= WHAT YOU HAVE TO DO =
Look through the records below for the line holding "რეგისტრაცია (32, 1904)". Write it out exactly, with each following line through the line holding "okudum ve kabul ediyorum (457, 1248)".

*** Opening DATA FOR REVIEW ***

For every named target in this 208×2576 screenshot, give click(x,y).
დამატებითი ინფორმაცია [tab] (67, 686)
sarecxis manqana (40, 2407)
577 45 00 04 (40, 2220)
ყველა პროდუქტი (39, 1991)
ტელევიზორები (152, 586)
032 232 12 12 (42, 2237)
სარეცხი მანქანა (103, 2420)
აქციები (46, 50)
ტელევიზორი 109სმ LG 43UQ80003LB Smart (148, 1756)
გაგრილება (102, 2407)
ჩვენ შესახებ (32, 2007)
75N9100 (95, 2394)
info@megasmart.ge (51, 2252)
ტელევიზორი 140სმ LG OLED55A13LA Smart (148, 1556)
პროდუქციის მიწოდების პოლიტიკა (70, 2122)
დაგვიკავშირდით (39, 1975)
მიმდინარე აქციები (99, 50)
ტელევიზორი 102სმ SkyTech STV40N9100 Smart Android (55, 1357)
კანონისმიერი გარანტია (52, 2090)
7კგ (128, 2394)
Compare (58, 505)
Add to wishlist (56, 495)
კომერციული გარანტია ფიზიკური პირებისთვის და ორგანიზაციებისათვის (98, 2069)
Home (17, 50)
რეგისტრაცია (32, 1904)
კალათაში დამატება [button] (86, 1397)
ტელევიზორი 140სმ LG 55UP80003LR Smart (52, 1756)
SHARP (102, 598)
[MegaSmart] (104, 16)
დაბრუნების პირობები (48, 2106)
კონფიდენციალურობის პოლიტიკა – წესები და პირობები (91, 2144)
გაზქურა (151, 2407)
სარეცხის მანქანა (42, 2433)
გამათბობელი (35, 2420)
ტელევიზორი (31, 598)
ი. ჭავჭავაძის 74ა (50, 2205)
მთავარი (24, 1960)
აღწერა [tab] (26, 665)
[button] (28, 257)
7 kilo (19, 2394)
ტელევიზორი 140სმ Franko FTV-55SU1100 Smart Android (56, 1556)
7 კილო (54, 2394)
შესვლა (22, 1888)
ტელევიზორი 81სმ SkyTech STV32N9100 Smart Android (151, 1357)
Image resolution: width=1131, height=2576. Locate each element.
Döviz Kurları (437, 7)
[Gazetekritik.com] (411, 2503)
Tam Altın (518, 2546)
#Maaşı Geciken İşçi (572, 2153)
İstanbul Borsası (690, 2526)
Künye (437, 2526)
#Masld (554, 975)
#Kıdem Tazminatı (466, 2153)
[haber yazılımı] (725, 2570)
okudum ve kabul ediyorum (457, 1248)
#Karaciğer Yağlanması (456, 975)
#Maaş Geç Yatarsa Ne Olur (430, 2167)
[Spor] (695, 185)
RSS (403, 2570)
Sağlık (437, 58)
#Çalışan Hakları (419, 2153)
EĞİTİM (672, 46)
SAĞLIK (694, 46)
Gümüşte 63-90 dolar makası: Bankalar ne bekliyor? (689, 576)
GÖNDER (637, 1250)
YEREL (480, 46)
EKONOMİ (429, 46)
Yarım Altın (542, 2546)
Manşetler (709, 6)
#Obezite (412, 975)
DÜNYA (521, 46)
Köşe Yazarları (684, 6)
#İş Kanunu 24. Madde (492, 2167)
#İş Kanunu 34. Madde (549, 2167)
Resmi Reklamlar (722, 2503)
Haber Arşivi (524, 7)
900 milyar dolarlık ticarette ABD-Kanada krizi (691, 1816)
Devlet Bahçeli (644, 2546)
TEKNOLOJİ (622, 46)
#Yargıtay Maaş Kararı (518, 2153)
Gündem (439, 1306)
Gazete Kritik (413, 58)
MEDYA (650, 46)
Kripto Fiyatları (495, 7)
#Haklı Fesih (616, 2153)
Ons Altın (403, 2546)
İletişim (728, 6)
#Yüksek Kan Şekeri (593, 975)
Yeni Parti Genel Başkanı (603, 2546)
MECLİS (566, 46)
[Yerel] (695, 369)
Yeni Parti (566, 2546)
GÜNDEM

*** Closing DATA FOR REVIEW ***

= SOLVED EXERCISE =
რეგისტრაცია (32, 1904)
კალათაში დამატება [button] (86, 1397)
ტელევიზორი 140სმ LG 55UP80003LR Smart (52, 1756)
SHARP (102, 598)
[MegaSmart] (104, 16)
დაბრუნების პირობები (48, 2106)
კონფიდენციალურობის პოლიტიკა – წესები და პირობები (91, 2144)
გაზქურა (151, 2407)
სარეცხის მანქანა (42, 2433)
გამათბობელი (35, 2420)
ტელევიზორი (31, 598)
ი. ჭავჭავაძის 74ა (50, 2205)
მთავარი (24, 1960)
აღწერა [tab] (26, 665)
[button] (28, 257)
7 kilo (19, 2394)
ტელევიზორი 140სმ Franko FTV-55SU1100 Smart Android (56, 1556)
7 კილო (54, 2394)
შესვლა (22, 1888)
ტელევიზორი 81სმ SkyTech STV32N9100 Smart Android (151, 1357)
Image resolution: width=1131, height=2576. Locate each element.
Döviz Kurları (437, 7)
[Gazetekritik.com] (411, 2503)
Tam Altın (518, 2546)
#Maaşı Geciken İşçi (572, 2153)
İstanbul Borsası (690, 2526)
Künye (437, 2526)
#Masld (554, 975)
#Kıdem Tazminatı (466, 2153)
[haber yazılımı] (725, 2570)
okudum ve kabul ediyorum (457, 1248)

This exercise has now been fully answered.